● **Data in this exercise**
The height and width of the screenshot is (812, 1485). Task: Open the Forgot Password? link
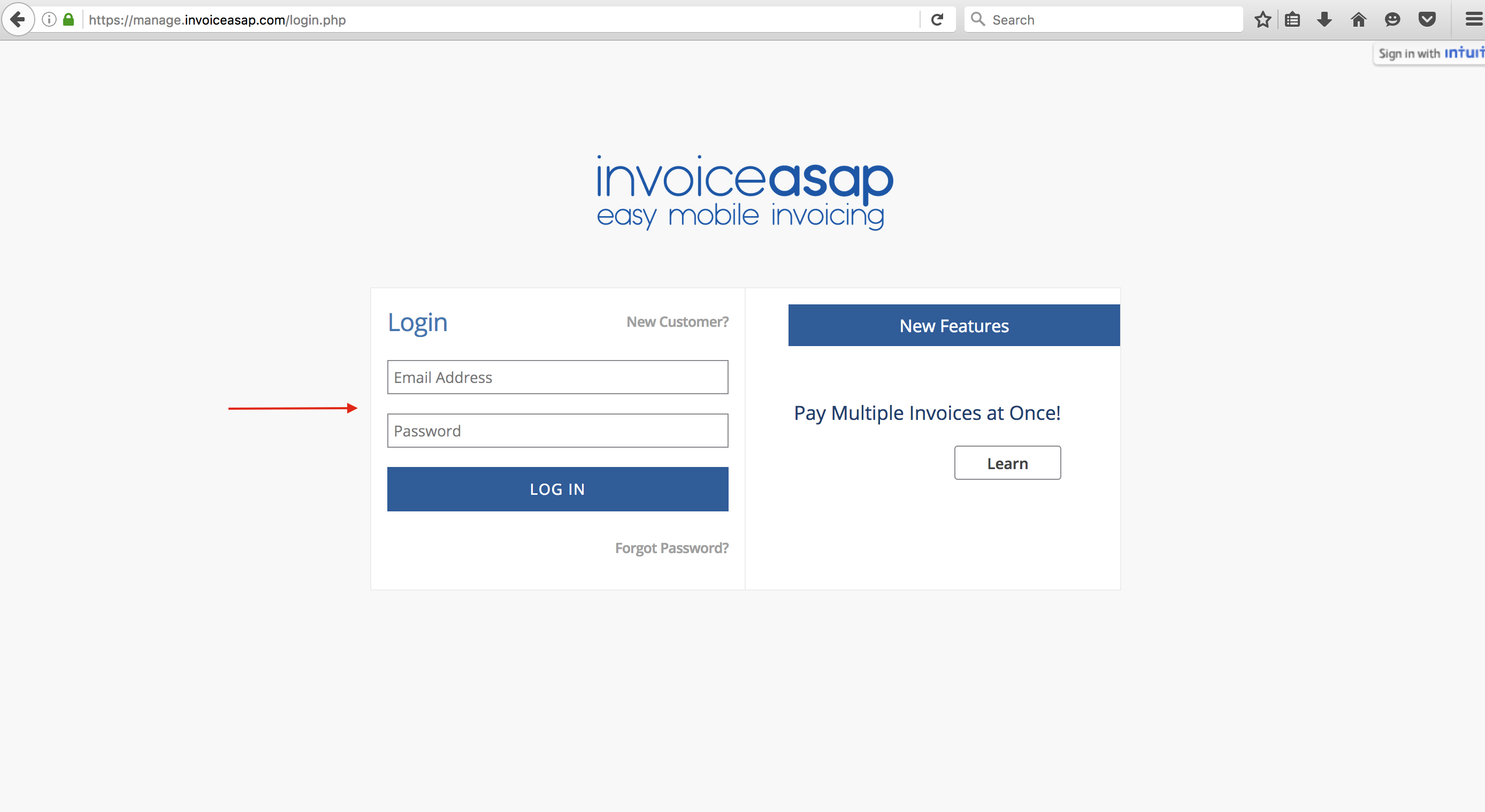click(671, 548)
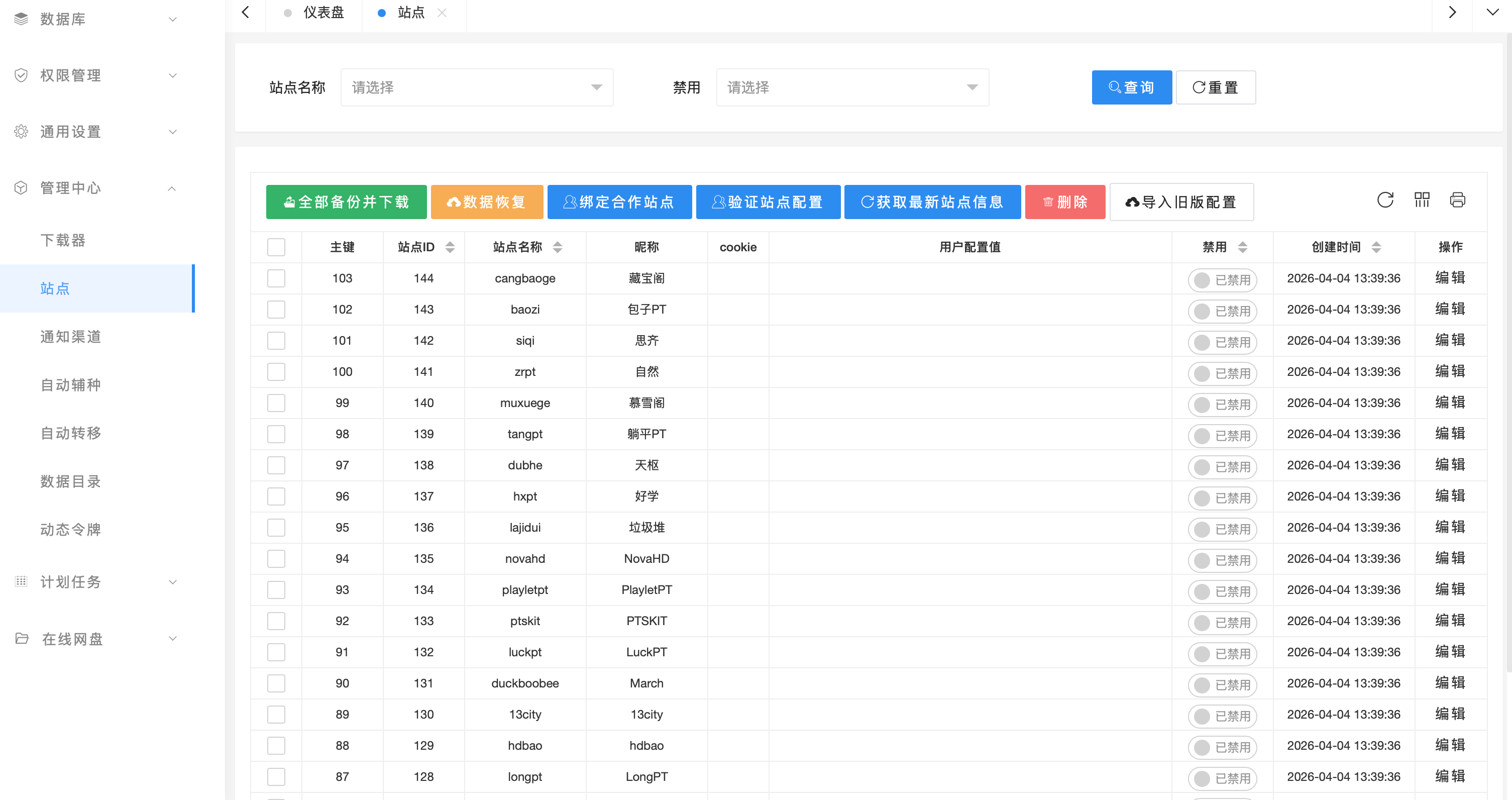Tick the checkbox on the novahd row
This screenshot has width=1512, height=800.
coord(276,559)
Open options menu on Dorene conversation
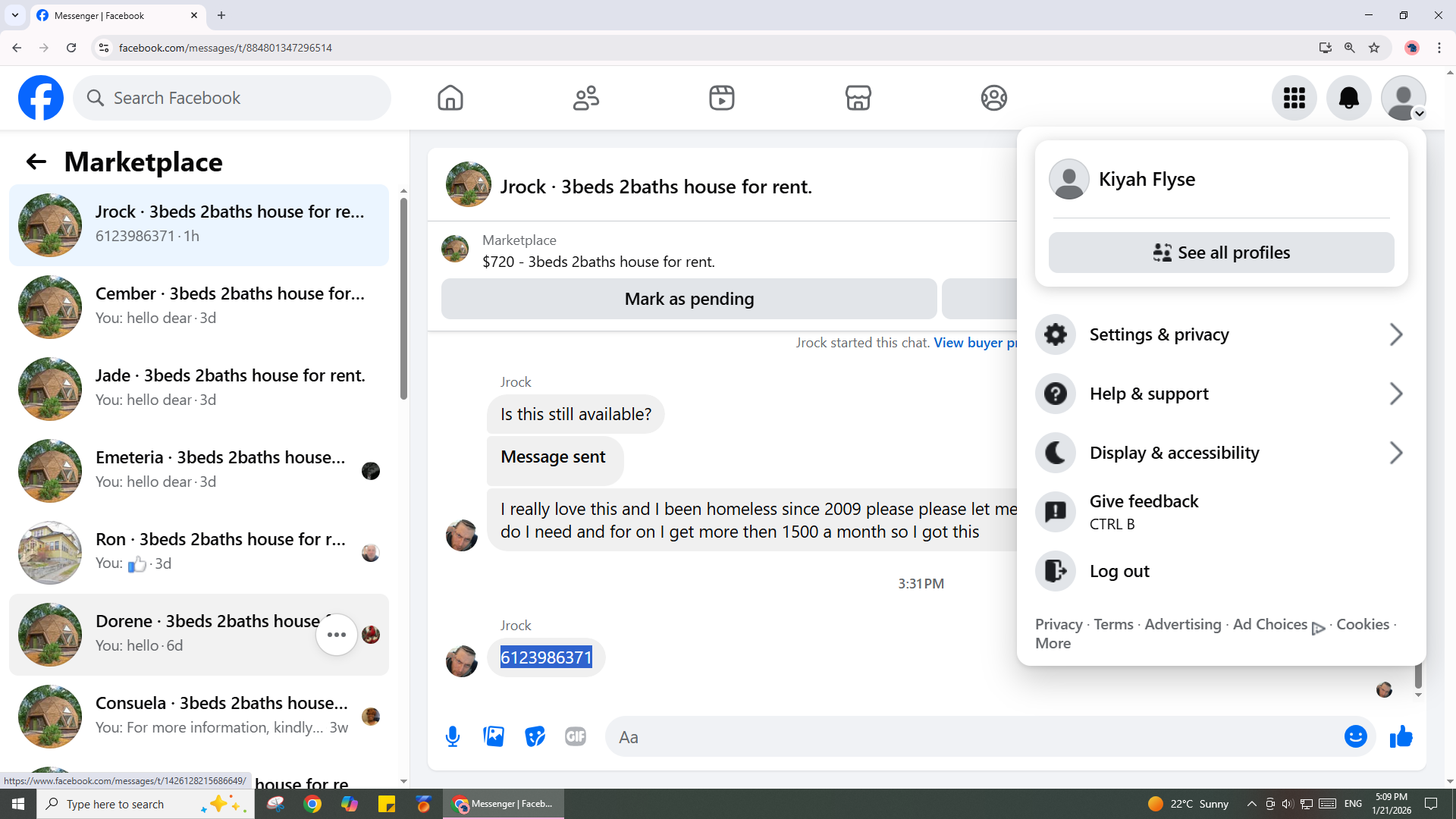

● **Task objective**
Everything in the material above should be reproduced exactly, except the pictures.

● **Written answer**
The height and width of the screenshot is (812, 1485). Task: Open the Forgot Password? link
click(671, 548)
Tick the checkbox on the novahd row
This screenshot has width=1512, height=800.
coord(276,559)
Open options menu on Dorene conversation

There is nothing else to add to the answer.